Given the vastly improved method for importing reference sets into the SQL repo, the current system does not have a mechanism to populate the accessions field for individual references (it's not even clear to me what the source of this accessions field should be - per discussion in ga4gh/ga4gh-schemas#518 (comment) )

For now, several key compliance tests for references, checkReferenceFoundByAccession, and checkReferenceFoundByMD5Checksum, are failing as a result of this gap.

@macieksmuga macieksmuga added this to the sql data Repo milestone Apr 28, 2016
@david4096
Copy link
Member

Hmm, yeah the references aren't added directly by the repo manager and may have individual accession codes that can't be inferred from the fasta file.

Ideas on how to mitigate this?

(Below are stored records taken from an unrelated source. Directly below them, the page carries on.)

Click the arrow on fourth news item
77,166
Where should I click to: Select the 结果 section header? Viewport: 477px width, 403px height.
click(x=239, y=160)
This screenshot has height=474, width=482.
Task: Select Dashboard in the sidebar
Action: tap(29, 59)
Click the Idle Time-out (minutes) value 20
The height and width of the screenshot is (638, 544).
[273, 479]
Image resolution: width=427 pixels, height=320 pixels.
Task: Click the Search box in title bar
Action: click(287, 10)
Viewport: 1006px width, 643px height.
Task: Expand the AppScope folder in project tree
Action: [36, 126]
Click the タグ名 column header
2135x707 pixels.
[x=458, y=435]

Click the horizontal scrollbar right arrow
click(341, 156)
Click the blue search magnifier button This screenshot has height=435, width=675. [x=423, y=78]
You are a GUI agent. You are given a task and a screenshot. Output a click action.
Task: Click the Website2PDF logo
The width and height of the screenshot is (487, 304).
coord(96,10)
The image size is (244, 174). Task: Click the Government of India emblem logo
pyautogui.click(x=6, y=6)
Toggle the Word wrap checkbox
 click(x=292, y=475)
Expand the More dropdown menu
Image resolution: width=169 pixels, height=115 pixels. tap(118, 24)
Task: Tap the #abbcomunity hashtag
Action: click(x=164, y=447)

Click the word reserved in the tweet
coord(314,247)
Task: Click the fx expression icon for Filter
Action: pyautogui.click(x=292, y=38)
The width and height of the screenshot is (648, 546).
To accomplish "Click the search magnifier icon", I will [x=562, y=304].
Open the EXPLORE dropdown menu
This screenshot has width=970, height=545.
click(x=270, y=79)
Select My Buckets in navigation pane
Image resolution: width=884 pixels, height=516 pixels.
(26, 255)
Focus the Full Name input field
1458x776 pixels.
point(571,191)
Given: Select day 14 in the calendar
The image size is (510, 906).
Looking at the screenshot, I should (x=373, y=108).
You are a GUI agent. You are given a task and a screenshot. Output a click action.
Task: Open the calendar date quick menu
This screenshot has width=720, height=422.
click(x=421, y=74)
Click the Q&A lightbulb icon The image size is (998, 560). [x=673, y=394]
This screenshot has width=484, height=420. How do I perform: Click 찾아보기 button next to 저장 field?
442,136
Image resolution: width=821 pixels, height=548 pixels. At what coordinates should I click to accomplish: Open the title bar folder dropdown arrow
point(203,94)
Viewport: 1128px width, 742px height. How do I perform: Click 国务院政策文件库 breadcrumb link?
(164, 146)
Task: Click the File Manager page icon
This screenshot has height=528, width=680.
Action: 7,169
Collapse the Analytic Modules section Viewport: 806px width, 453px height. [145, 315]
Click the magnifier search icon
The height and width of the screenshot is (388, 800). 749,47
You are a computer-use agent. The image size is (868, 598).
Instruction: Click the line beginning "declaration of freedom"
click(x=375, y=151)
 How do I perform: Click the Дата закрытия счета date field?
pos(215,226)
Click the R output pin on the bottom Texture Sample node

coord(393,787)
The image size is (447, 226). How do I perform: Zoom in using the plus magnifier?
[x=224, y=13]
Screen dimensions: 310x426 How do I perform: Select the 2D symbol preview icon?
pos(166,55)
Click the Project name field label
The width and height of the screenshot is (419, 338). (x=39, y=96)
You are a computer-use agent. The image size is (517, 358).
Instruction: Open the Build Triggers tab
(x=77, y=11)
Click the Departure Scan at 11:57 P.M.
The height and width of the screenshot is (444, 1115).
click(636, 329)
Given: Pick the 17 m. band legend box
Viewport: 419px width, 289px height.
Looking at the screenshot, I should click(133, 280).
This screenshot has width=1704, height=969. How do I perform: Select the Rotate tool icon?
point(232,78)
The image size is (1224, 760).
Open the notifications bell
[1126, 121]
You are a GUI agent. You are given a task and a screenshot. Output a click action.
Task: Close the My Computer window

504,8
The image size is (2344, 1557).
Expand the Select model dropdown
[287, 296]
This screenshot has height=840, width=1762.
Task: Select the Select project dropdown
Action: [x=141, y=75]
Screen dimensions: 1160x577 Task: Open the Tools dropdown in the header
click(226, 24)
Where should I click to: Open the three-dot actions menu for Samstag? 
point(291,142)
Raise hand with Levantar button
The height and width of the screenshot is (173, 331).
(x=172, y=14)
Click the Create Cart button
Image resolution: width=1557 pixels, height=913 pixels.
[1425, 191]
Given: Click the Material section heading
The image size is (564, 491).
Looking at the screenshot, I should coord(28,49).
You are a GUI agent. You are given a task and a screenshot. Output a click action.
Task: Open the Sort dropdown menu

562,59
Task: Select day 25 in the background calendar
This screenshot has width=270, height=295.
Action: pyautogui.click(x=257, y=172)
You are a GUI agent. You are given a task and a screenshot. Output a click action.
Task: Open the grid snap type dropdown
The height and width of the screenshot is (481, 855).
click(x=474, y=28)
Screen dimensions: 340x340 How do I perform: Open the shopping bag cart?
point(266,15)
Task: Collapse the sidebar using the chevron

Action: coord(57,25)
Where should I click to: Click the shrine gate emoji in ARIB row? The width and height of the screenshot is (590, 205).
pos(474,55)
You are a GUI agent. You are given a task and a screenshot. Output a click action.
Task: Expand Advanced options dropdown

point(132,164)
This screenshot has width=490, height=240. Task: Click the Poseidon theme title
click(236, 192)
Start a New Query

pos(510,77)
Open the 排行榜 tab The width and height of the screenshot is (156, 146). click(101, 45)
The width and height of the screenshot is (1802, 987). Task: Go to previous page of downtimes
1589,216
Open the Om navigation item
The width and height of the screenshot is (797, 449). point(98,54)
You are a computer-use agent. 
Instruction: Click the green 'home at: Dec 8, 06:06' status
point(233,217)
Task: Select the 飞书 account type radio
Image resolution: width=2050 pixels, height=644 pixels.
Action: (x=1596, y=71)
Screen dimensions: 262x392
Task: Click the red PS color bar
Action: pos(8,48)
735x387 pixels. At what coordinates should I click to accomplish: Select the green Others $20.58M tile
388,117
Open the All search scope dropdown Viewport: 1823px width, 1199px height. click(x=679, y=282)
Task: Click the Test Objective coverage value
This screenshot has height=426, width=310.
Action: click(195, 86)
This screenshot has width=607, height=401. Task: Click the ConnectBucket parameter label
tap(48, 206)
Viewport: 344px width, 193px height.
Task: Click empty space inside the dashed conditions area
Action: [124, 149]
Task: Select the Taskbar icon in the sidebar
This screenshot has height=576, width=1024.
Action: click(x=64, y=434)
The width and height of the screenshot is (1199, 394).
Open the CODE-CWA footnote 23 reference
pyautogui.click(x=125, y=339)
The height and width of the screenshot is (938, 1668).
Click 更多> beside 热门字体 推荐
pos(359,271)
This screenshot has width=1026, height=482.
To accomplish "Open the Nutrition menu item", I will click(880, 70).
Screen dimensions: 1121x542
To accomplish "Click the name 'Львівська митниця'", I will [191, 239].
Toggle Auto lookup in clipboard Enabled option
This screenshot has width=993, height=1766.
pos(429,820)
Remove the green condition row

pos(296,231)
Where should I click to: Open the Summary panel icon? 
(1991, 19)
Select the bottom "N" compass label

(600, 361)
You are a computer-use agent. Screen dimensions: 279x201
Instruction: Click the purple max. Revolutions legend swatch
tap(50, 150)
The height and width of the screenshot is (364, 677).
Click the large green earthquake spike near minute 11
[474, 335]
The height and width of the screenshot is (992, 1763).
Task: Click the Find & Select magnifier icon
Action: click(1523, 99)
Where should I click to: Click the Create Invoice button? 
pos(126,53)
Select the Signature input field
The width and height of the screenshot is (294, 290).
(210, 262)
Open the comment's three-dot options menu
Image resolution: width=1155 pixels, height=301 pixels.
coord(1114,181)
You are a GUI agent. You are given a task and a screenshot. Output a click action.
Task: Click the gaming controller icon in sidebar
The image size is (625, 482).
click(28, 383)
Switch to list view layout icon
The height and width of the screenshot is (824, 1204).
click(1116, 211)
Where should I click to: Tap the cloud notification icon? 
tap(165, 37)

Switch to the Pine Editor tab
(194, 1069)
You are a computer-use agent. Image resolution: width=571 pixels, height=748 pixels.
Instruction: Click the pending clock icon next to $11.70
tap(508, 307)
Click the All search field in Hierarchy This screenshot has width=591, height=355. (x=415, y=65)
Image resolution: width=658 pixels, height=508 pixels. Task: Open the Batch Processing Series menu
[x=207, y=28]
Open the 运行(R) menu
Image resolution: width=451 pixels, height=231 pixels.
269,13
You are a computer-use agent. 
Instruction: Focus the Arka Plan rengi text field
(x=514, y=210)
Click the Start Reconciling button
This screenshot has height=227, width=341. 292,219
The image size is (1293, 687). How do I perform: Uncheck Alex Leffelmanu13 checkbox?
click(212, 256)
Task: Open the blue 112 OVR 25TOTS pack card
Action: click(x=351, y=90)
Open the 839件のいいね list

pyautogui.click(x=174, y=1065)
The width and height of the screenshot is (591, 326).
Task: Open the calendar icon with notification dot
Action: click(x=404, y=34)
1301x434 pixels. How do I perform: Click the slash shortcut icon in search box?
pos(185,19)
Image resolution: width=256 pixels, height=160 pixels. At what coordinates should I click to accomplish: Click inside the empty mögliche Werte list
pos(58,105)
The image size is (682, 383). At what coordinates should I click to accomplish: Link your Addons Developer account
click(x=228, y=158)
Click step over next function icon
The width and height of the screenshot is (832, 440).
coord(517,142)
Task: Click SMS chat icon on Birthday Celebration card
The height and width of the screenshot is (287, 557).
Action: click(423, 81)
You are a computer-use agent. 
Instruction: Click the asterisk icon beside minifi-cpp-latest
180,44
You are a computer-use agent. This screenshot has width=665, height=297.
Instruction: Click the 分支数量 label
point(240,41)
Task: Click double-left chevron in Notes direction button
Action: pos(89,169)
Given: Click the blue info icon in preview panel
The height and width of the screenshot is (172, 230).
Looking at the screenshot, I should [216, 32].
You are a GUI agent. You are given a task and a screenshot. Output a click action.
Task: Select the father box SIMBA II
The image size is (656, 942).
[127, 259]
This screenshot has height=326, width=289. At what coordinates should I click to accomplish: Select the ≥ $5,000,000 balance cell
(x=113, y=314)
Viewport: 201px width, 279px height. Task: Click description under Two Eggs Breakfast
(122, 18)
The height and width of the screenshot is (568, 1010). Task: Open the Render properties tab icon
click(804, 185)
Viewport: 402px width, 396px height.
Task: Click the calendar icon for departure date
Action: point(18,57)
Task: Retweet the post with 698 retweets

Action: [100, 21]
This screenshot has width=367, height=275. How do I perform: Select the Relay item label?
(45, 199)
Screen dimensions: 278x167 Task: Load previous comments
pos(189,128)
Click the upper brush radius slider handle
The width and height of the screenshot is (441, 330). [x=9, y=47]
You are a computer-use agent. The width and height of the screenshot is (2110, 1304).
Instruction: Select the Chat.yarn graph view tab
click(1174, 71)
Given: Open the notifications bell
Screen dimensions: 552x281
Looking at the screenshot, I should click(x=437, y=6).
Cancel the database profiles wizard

For passing compliance we could manually modify the SQL table, but essentially we need to be able to update records that don't have a repo manager endpoint.

We could make add-referenceset interactive where it asks for accessions for each reference it adds as it iterates through them. `Reference "chr1" found, would you like to set optional values for this reference?"

We could make add-referenceset take a data structure that maps reference names to accession arrays.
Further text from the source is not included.